Wettbewerb um Übertragungsrechte: Live vom Provinzsportplatz
Die etablierten Sender bekommen Konkurrenz. Neue Onlinedienste greifen nach den begehrten Übertragungsrechten im Sport.
Das Angebot ist inzwischen so groß, dass Nutzer leicht die Übersicht verlieren. Zum Beispiel am vergangenen Sonntag: Fußball-U11-Eurocup, Judo-Einzelmeisterschaften in der Konferenzschaltung, Battle der Eishockey-Jugendliga in Mannheim und die Basketball-Begegnung Bamberg – Baunach. All das zeigt das Portal sportdeutschland.tv zeitgleich live. Die Qualität ist bisweilen dürftig, weil Vereine und Ligen teils einfach eine Webcam aufstellen. Aber: Wer Sport liebt, für den ist das hier ein kleines Paradies.
Geschaffen hat das Geschäftsführer Oliver Beyer. Der Deutsche Olympische Sportbund (DOSB) hat den Aufbau seiner Plattform vor gut einem Jahr finanziert – erst mal, um vor allem dem Breitensport eine Bühne zu bieten. „Sport ist eben vielfältig“, sagt Beyer. „Da spielt nicht alles in einer Allianz-Arena. Es wird auch auf der Wiese am Rhein gekickt. Das wollen wir zeigen.“
Das klingt nach einem noblen und unverfänglichen Zweck: ein Portal, das all das zeigt, was nicht attraktiv genug für das klassische Fernsehen ist. Doch sportdeutschland.tv macht sich auf, weit mehr zu sein als bloß eine digitale Resterampe für den Breitensport. So hat der Medienkonzern ProSiebenSat.1 die Plattform fast komplett übernommen und bietet Infrastruktur plus Kaufkraft auf Abruf.
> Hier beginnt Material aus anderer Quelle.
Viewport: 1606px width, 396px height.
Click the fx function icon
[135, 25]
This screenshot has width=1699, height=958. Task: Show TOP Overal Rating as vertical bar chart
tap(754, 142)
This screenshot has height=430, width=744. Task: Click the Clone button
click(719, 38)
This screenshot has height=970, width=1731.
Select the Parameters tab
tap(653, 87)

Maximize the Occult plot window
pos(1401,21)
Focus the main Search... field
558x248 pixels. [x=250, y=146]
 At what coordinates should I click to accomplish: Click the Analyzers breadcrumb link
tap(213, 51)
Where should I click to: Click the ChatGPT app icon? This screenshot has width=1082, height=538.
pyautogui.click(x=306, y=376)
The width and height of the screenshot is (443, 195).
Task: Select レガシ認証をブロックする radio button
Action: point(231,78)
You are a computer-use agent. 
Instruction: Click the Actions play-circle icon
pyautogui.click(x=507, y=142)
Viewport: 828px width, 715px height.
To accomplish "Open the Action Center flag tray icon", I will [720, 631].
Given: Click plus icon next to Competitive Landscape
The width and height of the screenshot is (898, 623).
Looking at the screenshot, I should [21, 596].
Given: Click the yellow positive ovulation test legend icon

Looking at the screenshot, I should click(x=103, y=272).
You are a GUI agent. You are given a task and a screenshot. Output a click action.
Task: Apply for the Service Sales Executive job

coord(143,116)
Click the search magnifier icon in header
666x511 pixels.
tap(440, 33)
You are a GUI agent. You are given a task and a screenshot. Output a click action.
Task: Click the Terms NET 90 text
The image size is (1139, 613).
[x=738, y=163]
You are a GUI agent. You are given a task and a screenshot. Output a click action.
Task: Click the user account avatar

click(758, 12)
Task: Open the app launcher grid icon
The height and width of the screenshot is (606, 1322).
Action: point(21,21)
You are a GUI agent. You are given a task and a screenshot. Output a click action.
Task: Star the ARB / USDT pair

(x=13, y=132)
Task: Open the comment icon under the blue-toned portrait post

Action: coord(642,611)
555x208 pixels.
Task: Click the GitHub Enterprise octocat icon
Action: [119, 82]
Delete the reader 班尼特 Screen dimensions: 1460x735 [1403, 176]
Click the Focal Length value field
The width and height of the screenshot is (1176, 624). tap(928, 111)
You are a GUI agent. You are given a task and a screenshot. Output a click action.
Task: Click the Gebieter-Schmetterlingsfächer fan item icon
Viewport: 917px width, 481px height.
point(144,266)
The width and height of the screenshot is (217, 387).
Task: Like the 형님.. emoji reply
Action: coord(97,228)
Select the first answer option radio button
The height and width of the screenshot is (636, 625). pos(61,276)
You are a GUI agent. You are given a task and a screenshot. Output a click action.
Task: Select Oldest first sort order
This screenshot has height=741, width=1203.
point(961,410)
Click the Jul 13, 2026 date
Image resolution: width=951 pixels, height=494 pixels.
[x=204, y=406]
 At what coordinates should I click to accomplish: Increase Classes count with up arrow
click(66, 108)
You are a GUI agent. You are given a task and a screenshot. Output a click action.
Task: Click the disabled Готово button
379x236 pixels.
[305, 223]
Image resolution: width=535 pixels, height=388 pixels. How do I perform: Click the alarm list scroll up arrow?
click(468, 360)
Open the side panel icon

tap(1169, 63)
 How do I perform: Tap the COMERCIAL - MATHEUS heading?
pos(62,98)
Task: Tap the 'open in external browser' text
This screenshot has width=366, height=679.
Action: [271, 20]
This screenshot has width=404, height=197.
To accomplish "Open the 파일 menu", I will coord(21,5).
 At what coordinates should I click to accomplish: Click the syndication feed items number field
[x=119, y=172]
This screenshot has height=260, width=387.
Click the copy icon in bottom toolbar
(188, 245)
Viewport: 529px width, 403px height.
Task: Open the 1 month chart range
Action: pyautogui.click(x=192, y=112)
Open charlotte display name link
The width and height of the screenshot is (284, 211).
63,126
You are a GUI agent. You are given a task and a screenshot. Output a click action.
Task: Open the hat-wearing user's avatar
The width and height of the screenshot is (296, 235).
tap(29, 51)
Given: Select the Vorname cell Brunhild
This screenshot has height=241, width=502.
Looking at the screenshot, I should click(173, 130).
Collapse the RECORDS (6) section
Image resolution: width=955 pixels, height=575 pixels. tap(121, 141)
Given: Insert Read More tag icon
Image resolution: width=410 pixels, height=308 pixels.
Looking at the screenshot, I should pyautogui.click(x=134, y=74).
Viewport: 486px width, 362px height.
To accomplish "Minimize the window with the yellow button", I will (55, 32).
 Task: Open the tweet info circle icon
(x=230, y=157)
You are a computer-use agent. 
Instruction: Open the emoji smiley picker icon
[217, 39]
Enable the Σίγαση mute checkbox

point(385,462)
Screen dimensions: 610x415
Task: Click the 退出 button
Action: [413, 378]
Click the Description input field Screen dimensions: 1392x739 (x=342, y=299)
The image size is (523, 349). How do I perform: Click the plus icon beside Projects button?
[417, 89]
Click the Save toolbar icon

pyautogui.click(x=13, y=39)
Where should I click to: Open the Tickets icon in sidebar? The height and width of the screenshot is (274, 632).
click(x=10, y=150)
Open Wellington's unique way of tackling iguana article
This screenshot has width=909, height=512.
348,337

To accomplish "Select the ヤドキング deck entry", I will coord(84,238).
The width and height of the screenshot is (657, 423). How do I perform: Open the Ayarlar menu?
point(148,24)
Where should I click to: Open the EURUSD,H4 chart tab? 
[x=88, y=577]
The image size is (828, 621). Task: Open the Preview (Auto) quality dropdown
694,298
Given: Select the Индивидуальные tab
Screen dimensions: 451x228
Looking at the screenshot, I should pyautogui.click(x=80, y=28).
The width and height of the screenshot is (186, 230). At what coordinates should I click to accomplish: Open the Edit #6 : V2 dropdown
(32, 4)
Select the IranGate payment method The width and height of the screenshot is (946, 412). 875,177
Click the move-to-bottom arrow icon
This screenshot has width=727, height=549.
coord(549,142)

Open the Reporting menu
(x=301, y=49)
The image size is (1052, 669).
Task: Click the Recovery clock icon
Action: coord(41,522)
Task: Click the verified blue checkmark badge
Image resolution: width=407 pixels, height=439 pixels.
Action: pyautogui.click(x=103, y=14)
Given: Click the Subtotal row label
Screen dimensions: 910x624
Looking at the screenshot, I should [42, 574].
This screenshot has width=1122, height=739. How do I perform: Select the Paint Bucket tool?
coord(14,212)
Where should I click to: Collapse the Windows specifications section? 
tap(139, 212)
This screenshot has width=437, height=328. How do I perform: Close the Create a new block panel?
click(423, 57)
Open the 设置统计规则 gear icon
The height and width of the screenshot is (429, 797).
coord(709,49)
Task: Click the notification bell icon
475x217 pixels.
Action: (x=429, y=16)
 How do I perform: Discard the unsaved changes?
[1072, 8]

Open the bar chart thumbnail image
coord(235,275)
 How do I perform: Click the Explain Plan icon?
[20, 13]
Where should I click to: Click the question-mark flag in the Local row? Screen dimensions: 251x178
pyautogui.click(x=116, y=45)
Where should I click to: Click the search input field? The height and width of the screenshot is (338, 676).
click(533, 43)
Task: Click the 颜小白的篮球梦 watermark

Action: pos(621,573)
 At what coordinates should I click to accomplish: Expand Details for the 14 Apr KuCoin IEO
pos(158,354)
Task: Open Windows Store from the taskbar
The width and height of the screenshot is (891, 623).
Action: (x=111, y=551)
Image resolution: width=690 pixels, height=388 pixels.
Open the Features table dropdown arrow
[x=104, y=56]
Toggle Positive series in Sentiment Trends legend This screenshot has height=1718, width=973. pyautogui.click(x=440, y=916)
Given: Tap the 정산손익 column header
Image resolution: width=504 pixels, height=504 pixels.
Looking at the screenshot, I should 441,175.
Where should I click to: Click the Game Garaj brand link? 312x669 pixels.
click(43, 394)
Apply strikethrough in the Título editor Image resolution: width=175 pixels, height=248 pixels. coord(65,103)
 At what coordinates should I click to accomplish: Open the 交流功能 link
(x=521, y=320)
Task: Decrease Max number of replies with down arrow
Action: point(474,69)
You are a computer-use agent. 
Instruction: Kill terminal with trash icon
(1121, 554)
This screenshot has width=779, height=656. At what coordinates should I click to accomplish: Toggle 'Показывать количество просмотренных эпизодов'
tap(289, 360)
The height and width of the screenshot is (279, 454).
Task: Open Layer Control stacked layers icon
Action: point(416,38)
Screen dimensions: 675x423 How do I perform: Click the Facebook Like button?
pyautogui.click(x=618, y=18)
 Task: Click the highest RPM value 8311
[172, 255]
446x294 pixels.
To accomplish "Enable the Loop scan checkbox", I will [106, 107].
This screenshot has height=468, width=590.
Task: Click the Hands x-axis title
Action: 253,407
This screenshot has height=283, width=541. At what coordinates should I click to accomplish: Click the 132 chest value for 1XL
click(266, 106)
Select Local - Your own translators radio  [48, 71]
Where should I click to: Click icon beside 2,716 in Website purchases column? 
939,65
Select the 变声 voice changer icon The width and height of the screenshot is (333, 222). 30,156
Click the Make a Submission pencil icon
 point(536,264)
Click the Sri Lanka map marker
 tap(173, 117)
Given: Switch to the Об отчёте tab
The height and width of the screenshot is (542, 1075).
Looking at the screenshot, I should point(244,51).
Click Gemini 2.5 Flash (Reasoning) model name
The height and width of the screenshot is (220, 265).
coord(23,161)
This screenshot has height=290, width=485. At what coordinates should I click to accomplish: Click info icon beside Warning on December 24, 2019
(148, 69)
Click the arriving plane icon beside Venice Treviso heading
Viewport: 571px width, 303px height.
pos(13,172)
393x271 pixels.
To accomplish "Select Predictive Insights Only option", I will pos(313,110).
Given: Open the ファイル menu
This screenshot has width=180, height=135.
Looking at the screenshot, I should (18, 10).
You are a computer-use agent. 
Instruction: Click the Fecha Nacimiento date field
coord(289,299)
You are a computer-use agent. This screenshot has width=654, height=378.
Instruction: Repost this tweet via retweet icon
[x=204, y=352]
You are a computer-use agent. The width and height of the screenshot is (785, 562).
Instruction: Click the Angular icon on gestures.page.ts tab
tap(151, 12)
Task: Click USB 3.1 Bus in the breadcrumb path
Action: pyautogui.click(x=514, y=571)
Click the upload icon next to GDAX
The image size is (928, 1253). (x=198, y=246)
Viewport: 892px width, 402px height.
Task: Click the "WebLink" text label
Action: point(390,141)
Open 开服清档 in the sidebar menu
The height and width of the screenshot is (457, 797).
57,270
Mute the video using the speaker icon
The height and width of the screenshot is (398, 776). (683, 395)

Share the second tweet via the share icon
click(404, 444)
Nein, sagt Beyer, einen Sportkanal im klassischen TV plane er nicht. Woran die neuen Partner aber arbeiteten, seien Apps für Smartphones, Tablets und Smart-TVs, also Fernseher, die Inhalte aus dem Internet ziehen. Damit würde die Plattform eben doch auch auf den großen Bildschirmen ankommen und neben den etablierten Kanälen um Zuschauer buhlen.
Sportkanal rüstet auf
Außerdem werden die Inhalte interessanter. Dieser Tage zeigt die Plattform Teile der Handball-EM, aufwändig produziert und kommentiert. Über Details spricht Beyer nicht, klar ist: Die Sportrechteagentur SportA von ARD und ZDF hat ihm Rechte für Partien zugestanden, die die Sender selbst nicht übertragen. Dazu kommen erste Magazin-Inhalte à la „Sportschau“ und „Sportstudio“. Kurzum: Beyer rüstet auf.
Noch steht seine Plattform am Anfang, doch das dürfte sich mit dem Partner ProSiebenSat.1 schnell ändern. Der hat bereits auf seinen klassischen Kanälen Werbung für sein neues Projekt geschaltet. Und dass die Onlinedienste zur Konkurrenz der Etablierten werden, zeigt ein anderer Vorgang: Der Bezahlsender Sky verliert die Rechte für die englische Premier League.
Fußballfans müssen sich bald auf eine neue Plattform einstellen, die bislang unter dem Kürzel OTT firmiert und eine Art Netflix für Sportinhalte werden soll. Hinter OTT steht die britische Perform Group, die wiederum das Sportportal „Spox“ betreibt.
Gibt es eine Überraschung?
Schon im Herbst hat sich die Perform Group die Rechte der US-Basketball-Liga NBA gesichert. Für Unruhe sorgt derweil, dass demnächst für die nächsten Jahre die Rechte der Fußballbundesliga vergeben werden. Ob es eine Überraschung gibt?
Zumindest sportdeutschland.tv wäre für so ein Geschäft noch zu schmächtig. Geschäftsführer Beyer will sein Portal aber in diesem Jahr endgültig unter Sportfans bekannt machen, vor allem während der Olympischen Spiele.
Aus Rio werden ARD und ZDF die eigentlichen Wettkämpfe zeigen. Beyer will „den Zuschauer so nah wie möglich an den Sport heranbringen“ und hat dafür einen entscheidenden Türöffner: Der DOSB ist nach wie vor an seiner Firma beteiligt. Die Nähe zum Sport und der Zugang zu den Athleten ist der Onlineplattform damit garantiert, zum Beispiel für ein tägliches Magazin aus dem Deutschen Haus.